YOUR GOAL: Turn all of the records below into a numbered list, one line per entry, and drop any blank lines.

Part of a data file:
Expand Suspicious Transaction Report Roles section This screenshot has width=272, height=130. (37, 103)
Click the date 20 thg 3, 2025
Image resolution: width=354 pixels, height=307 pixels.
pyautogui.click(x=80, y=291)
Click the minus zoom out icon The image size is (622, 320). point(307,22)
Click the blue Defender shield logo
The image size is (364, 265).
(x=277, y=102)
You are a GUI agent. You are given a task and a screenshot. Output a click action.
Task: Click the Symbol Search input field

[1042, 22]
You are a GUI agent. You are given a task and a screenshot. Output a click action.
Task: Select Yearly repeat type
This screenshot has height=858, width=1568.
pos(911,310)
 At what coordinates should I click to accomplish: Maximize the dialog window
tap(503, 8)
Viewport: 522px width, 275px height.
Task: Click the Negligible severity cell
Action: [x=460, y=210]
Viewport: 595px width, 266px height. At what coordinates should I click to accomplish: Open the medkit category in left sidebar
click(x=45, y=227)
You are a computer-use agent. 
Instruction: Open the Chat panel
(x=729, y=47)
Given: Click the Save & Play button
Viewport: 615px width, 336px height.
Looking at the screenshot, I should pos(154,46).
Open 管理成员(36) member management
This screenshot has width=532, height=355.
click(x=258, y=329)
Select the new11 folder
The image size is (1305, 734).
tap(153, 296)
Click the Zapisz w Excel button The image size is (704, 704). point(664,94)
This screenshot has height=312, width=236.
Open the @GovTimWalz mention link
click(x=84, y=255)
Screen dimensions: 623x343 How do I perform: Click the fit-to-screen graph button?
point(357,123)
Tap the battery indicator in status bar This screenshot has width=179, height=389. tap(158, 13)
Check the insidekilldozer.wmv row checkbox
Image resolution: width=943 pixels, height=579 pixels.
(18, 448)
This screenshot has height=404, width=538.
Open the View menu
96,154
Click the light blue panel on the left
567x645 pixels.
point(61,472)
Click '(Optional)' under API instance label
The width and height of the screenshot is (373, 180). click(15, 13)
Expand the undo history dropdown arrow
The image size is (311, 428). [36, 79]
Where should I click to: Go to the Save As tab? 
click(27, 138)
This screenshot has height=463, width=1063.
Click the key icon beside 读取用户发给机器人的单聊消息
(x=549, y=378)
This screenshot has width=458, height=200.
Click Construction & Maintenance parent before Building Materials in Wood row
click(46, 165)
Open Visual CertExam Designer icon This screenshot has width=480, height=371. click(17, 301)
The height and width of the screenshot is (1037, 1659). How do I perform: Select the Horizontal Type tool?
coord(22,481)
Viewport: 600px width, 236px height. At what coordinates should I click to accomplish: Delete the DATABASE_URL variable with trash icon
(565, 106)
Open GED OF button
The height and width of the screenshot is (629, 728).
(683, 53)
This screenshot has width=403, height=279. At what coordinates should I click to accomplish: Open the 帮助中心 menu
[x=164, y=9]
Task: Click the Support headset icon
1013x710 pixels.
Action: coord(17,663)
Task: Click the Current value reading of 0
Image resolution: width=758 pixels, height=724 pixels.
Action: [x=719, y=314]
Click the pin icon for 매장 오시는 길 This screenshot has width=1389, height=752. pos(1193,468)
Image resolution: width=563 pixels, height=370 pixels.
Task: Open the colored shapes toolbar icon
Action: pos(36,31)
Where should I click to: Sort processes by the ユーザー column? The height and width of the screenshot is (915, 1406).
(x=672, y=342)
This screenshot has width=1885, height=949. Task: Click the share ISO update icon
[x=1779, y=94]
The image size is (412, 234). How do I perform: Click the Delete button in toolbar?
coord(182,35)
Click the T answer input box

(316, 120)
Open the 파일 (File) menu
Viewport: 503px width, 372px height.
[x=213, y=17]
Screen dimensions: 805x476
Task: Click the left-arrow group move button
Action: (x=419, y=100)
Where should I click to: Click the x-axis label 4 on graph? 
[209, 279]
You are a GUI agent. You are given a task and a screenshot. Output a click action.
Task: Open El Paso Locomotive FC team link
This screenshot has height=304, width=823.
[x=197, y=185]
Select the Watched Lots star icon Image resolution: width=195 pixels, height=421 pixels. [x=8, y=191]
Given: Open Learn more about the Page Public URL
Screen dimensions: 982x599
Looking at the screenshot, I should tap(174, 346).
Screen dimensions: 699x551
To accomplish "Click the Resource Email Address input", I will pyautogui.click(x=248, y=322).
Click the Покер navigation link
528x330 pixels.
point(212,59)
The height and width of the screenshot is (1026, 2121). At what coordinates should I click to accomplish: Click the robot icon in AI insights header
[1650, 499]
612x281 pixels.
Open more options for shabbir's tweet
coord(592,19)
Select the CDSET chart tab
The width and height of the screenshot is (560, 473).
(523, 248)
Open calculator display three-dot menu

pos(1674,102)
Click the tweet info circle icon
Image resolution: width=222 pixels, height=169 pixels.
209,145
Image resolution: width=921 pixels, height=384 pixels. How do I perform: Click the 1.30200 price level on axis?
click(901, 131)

RESPONSE:
1. Expand Suspicious Transaction Report Roles section This screenshot has width=272, height=130. (37, 103)
2. Click the date 20 thg 3, 2025
3. Image resolution: width=354 pixels, height=307 pixels.
4. pyautogui.click(x=80, y=291)
5. Click the minus zoom out icon The image size is (622, 320). point(307,22)
6. Click the blue Defender shield logo
7. The image size is (364, 265).
8. (x=277, y=102)
9. You are a GUI agent. You are given a task and a screenshot. Output a click action.
10. Task: Click the Symbol Search input field
11. [1042, 22]
12. You are a GUI agent. You are given a task and a screenshot. Output a click action.
13. Task: Select Yearly repeat type
14. This screenshot has height=858, width=1568.
15. pos(911,310)
16.  At what coordinates should I click to accomplish: Maximize the dialog window
17. tap(503, 8)
18. Viewport: 522px width, 275px height.
19. Task: Click the Negligible severity cell
20. Action: [x=460, y=210]
21. Viewport: 595px width, 266px height. At what coordinates should I click to accomplish: Open the medkit category in left sidebar
22. click(x=45, y=227)
23. You are a computer-use agent. 
24. Instruction: Open the Chat panel
25. (x=729, y=47)
26. Given: Click the Save & Play button
27. Viewport: 615px width, 336px height.
28. Looking at the screenshot, I should pos(154,46).
29. Open 管理成员(36) member management
30. This screenshot has width=532, height=355.
31. click(x=258, y=329)
32. Select the new11 folder
33. The image size is (1305, 734).
34. tap(153, 296)
35. Click the Zapisz w Excel button The image size is (704, 704). point(664,94)
36. This screenshot has height=312, width=236.
37. Open the @GovTimWalz mention link
38. click(x=84, y=255)
39. Screen dimensions: 623x343 How do I perform: Click the fit-to-screen graph button?
40. point(357,123)
41. Tap the battery indicator in status bar This screenshot has width=179, height=389. tap(158, 13)
42. Check the insidekilldozer.wmv row checkbox
43. Image resolution: width=943 pixels, height=579 pixels.
44. (18, 448)
45. This screenshot has height=404, width=538.
46. Open the View menu
47. 96,154
48. Click the light blue panel on the left
49. 567x645 pixels.
50. point(61,472)
51. Click '(Optional)' under API instance label
52. The width and height of the screenshot is (373, 180). click(15, 13)
53. Expand the undo history dropdown arrow
54. The image size is (311, 428). [36, 79]
55. Where should I click to: Go to the Save As tab? 
56. click(27, 138)
57. This screenshot has height=463, width=1063.
58. Click the key icon beside 读取用户发给机器人的单聊消息
59. (x=549, y=378)
60. This screenshot has width=458, height=200.
61. Click Construction & Maintenance parent before Building Materials in Wood row
62. click(46, 165)
63. Open Visual CertExam Designer icon This screenshot has width=480, height=371. click(17, 301)
64. The height and width of the screenshot is (1037, 1659). How do I perform: Select the Horizontal Type tool?
65. coord(22,481)
66. Viewport: 600px width, 236px height. At what coordinates should I click to accomplish: Delete the DATABASE_URL variable with trash icon
67. (565, 106)
68. Open GED OF button
69. The height and width of the screenshot is (629, 728).
70. (683, 53)
71. This screenshot has width=403, height=279. At what coordinates should I click to accomplish: Open the 帮助中心 menu
72. [x=164, y=9]
73. Task: Click the Support headset icon
74. 1013x710 pixels.
75. Action: coord(17,663)
76. Task: Click the Current value reading of 0
77. Image resolution: width=758 pixels, height=724 pixels.
78. Action: [x=719, y=314]
79. Click the pin icon for 매장 오시는 길 This screenshot has width=1389, height=752. pos(1193,468)
80. Image resolution: width=563 pixels, height=370 pixels.
81. Task: Open the colored shapes toolbar icon
82. Action: pos(36,31)
83. Where should I click to: Sort processes by the ユーザー column? The height and width of the screenshot is (915, 1406).
84. (x=672, y=342)
85. This screenshot has width=1885, height=949. Task: Click the share ISO update icon
86. [x=1779, y=94]
87. The image size is (412, 234). How do I perform: Click the Delete button in toolbar?
88. coord(182,35)
89. Click the T answer input box
90. (316, 120)
91. Open the 파일 (File) menu
92. Viewport: 503px width, 372px height.
93. [x=213, y=17]
94. Screen dimensions: 805x476
95. Task: Click the left-arrow group move button
96. Action: (x=419, y=100)
97. Where should I click to: Click the x-axis label 4 on graph? 
98. [209, 279]
99. You are a GUI agent. You are given a task and a screenshot. Output a click action.
100. Task: Open El Paso Locomotive FC team link
101. This screenshot has height=304, width=823.
102. [x=197, y=185]
103. Select the Watched Lots star icon Image resolution: width=195 pixels, height=421 pixels. [x=8, y=191]
104. Given: Open Learn more about the Page Public URL
105. Screen dimensions: 982x599
106. Looking at the screenshot, I should tap(174, 346).
107. Screen dimensions: 699x551
108. To accomplish "Click the Resource Email Address input", I will pyautogui.click(x=248, y=322).
109. Click the Покер navigation link
110. 528x330 pixels.
111. point(212,59)
112. The height and width of the screenshot is (1026, 2121). At what coordinates should I click to accomplish: Click the robot icon in AI insights header
113. [1650, 499]
114. 612x281 pixels.
115. Open more options for shabbir's tweet
116. coord(592,19)
117. Select the CDSET chart tab
118. The width and height of the screenshot is (560, 473).
119. (523, 248)
120. Open calculator display three-dot menu
121. pos(1674,102)
122. Click the tweet info circle icon
123. Image resolution: width=222 pixels, height=169 pixels.
124. 209,145
125. Image resolution: width=921 pixels, height=384 pixels. How do I perform: Click the 1.30200 price level on axis?
126. click(901, 131)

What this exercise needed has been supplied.